Generate and print a detailed report:
-
order (
Literal['G','M','k']): Scale for FLOPs (Giga,Mega,kilo). -
num_input (
int): How many inputs to simulate concurrently (for multi-input models). -
batch_size (
int): Size of the input batch used to estimate memory.
Result Log:
-----------------------------------------------------------------------------------------------
G FLOPs | G FLOPS | M Acts | FPS | Memory (MB) | Params
-----------------------------------------------------------------------------------------------
1.397 | 109.197 | 67.19 | 78.176 | 8,201 | 88,591,464
-
FLOPs: Floating Point Operations — the total number of mathematical operations performed during a single forward pass.
-
FLOPS: Floating Point Operations Per Second — how many FLOPs the model can process per second (a measure of speed).
-
Acts: Total number of elements in all intermediate feature maps produced during a forward pass. This roughly indicates how much data the model processes internally and helps estimate memory usage and training cost time.
-
FPS: Frames Per Second — how many input samples the model can process per second during inference.
-
Memory (MB): Estimated GPU memory usage during training, based on the number of activations.
-
Params: Total number of trainable parameters in the model.
Warning Log:
A warning will be printed if any modules are skipped in FLOPs estimation. For example:
***********************************************************************************************
Warning !! Above Estimations Ignore Following Modules !! The FLOPs Would be Underestimated !!
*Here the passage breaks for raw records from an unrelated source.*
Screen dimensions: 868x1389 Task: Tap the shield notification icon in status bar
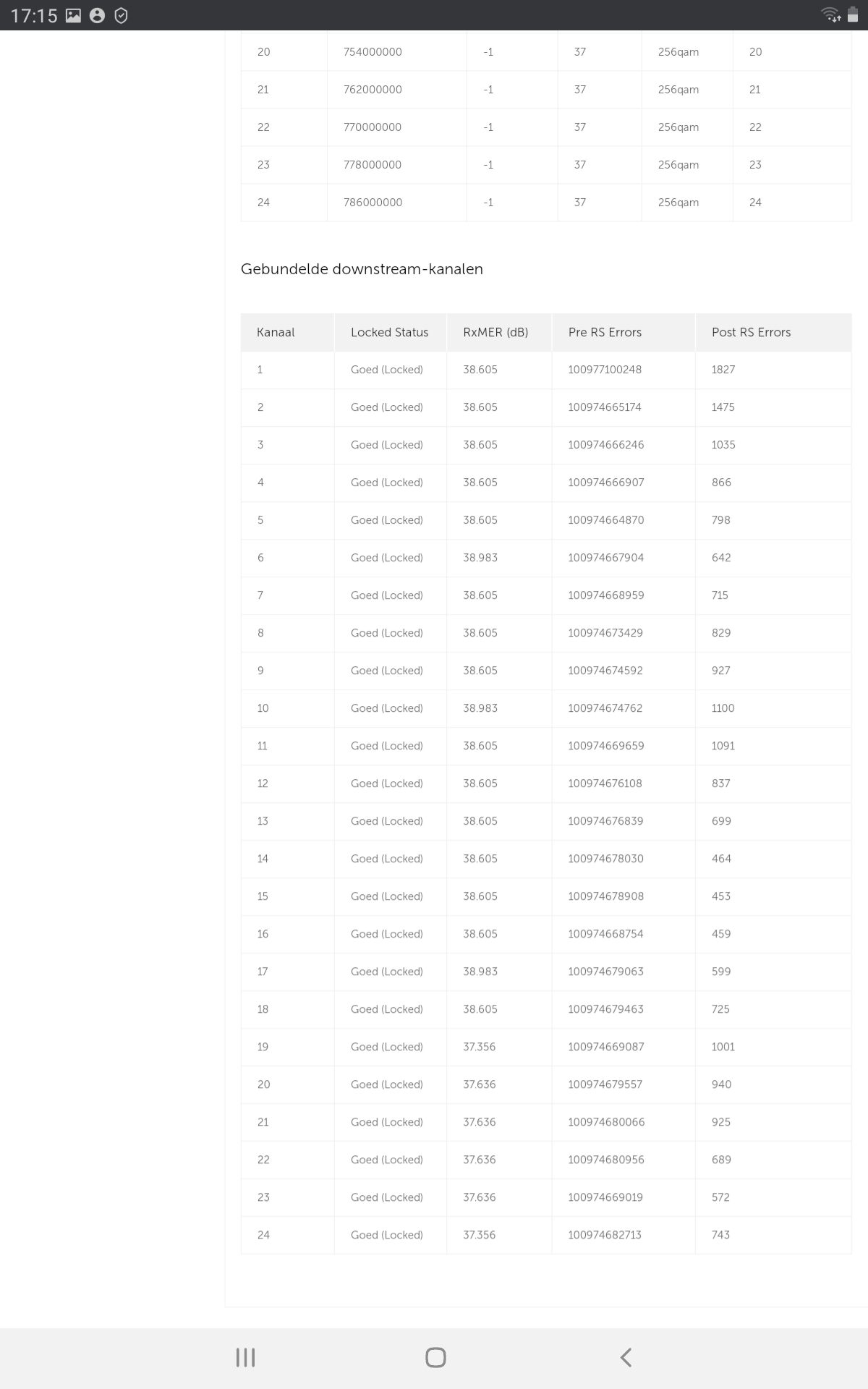pos(121,15)
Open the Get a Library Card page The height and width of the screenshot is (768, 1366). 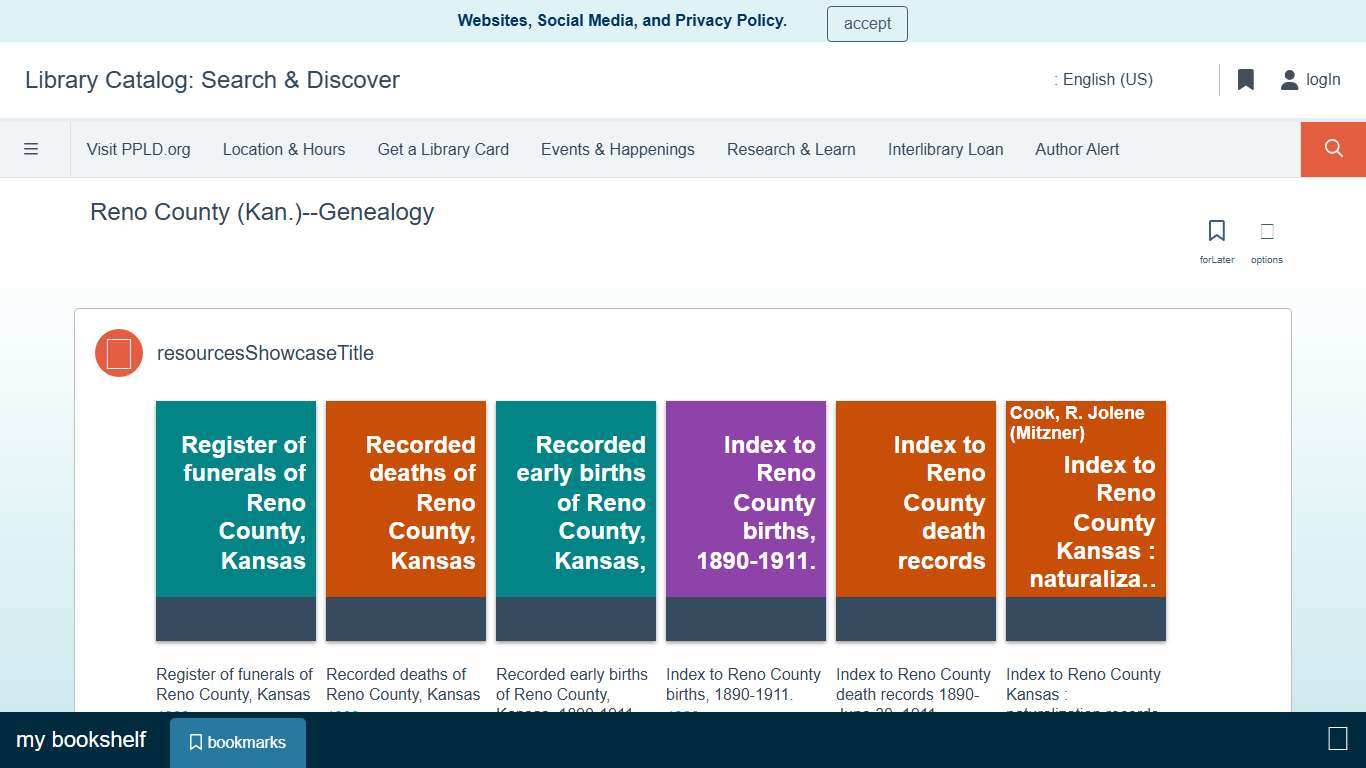(443, 149)
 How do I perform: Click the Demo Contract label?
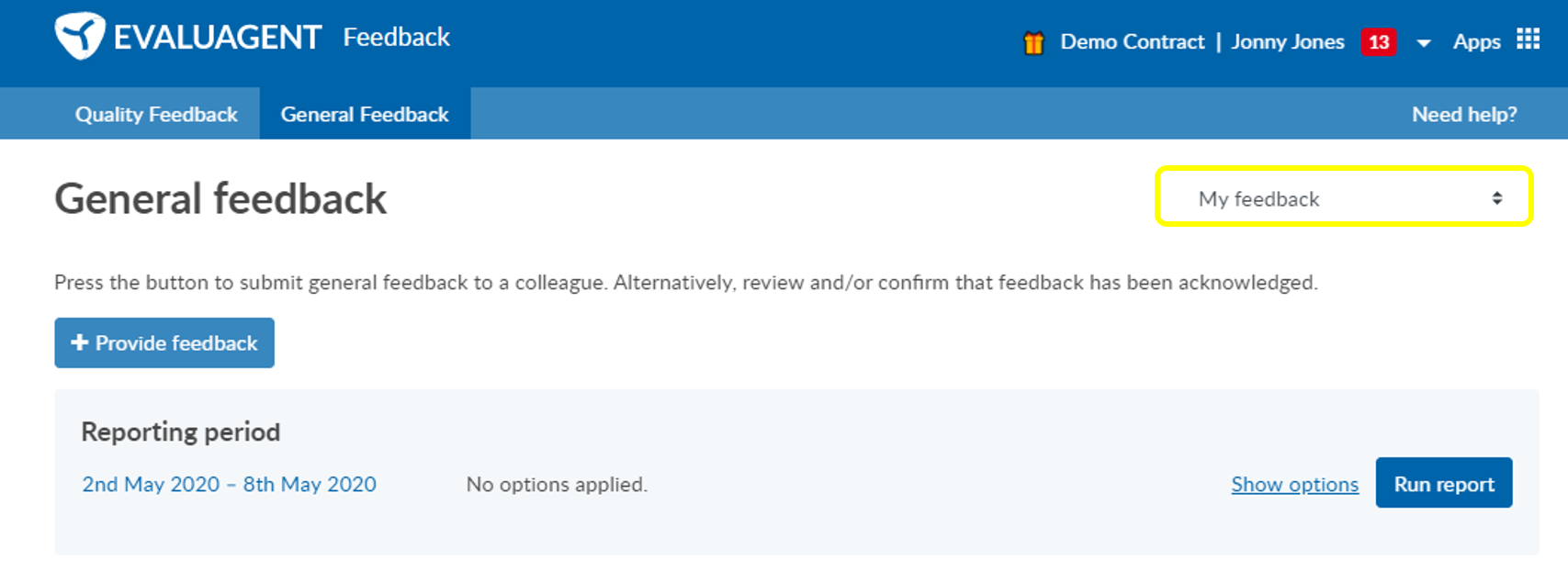pos(1132,42)
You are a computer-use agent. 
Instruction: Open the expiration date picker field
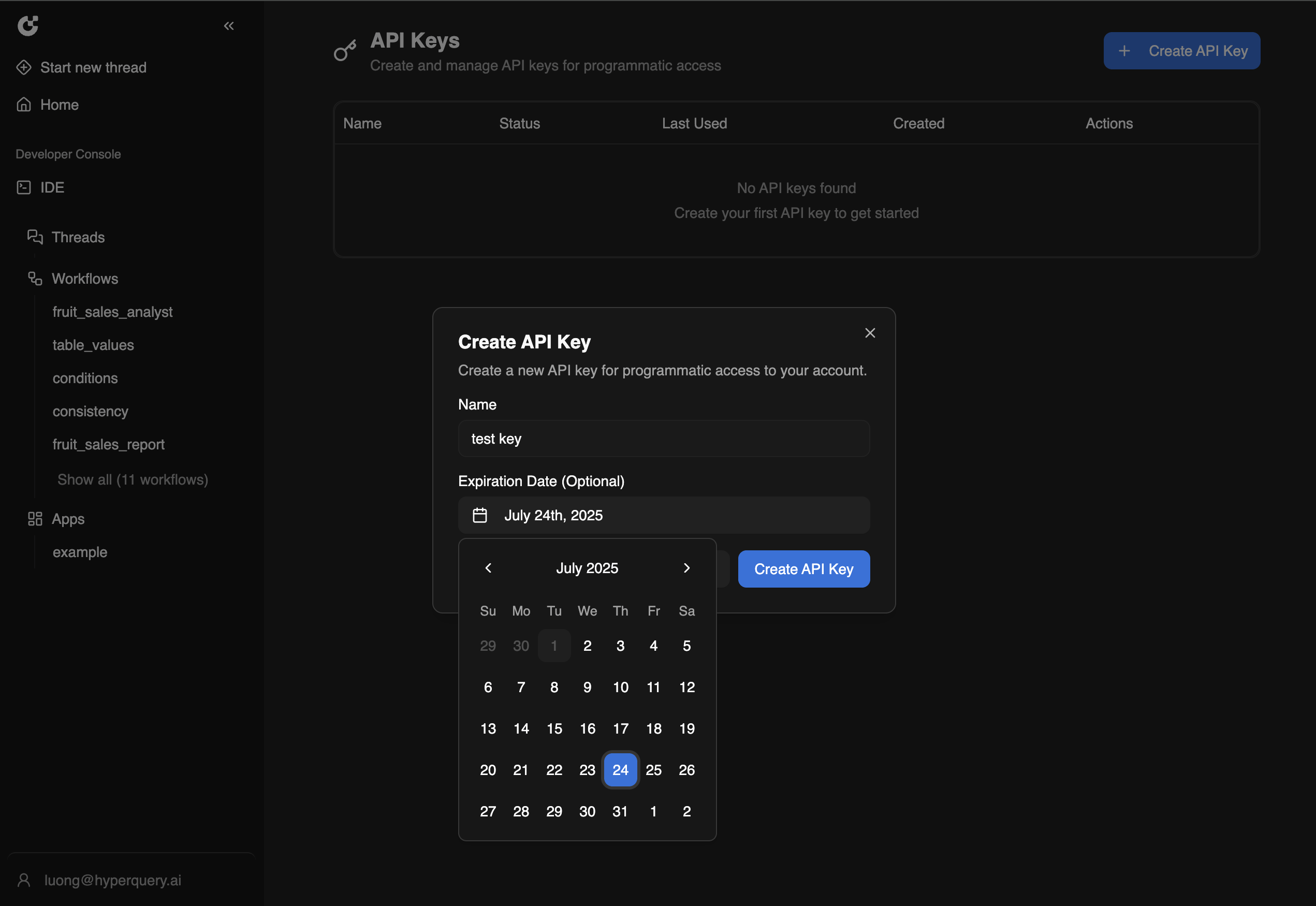pos(663,515)
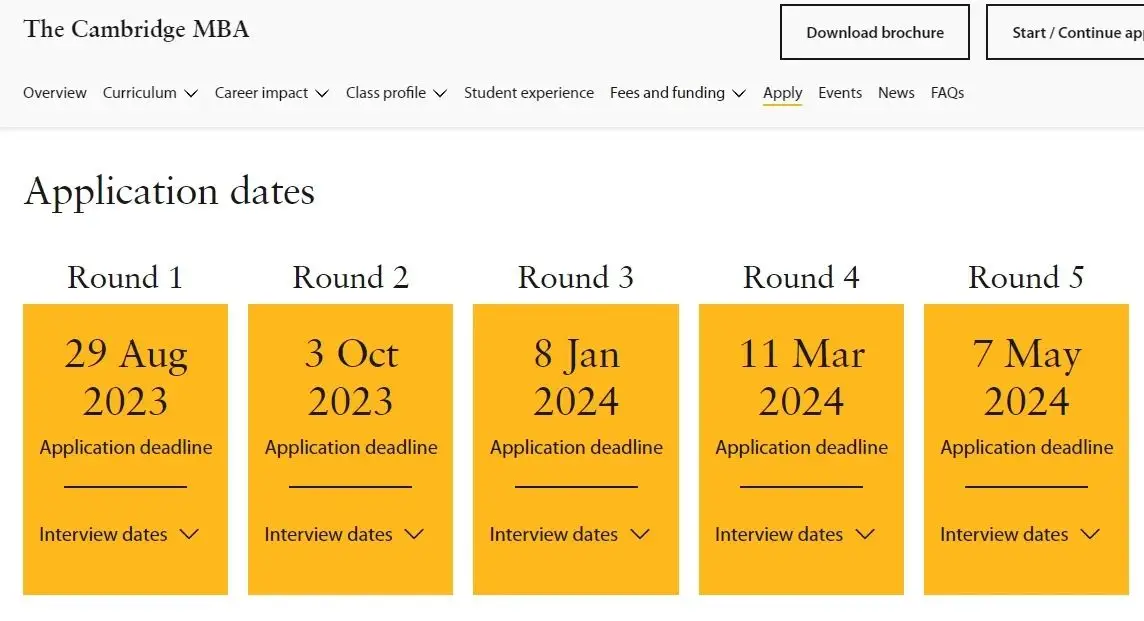
Task: Open the Events page link
Action: click(839, 93)
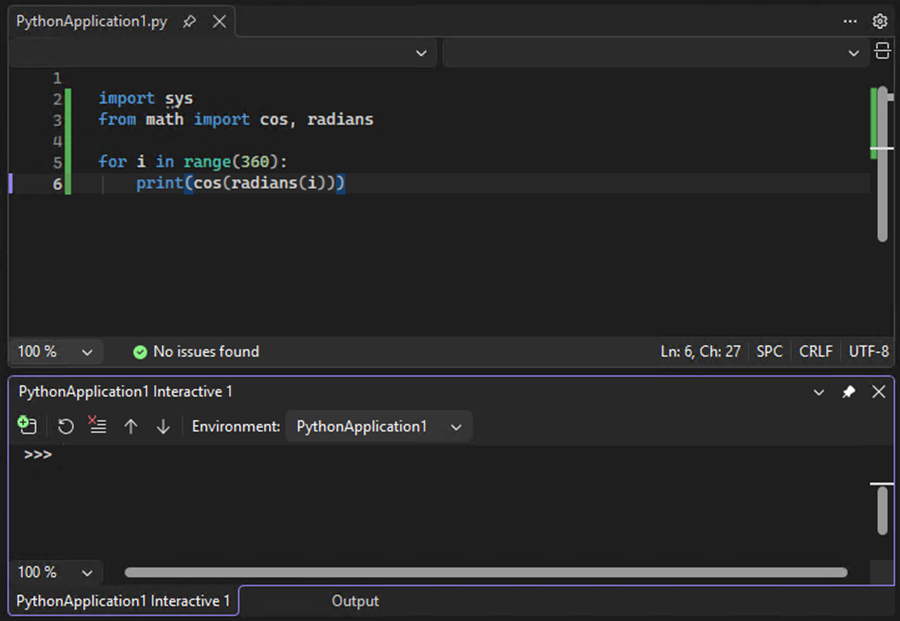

***********************************************************************************************
{'StochasticDepth', 'Permute'}
A warning block prints any unsupported modules that were excluded from FLOPs calculation.
-
Hook Registration: Recursively attaches forward hooks to all submodules.
-
FLOPs Computation: Implements formulas for convolutions, normalization, pooling, activations, etc.
-
Warm-up & Timing: Runs 100 warm-up passes, then times 100 forward passes for stable metrics.
-
Memory Estimation: Based on activation count and tensor element size.
-
This tool is currently focused on CNN-based models for computer vision. Transformer-based models (e.g., Vision Transformers, Swin Transformers) are not yet supported in FLOPs estimation.
-
Unsupported modules are recorded in
exclude—you may need to extend formulas for custom layers. -
Memory estimation is rough and assumes no activation checkpointing or optimizer states.
MIT License. Feel free to modify and distribute.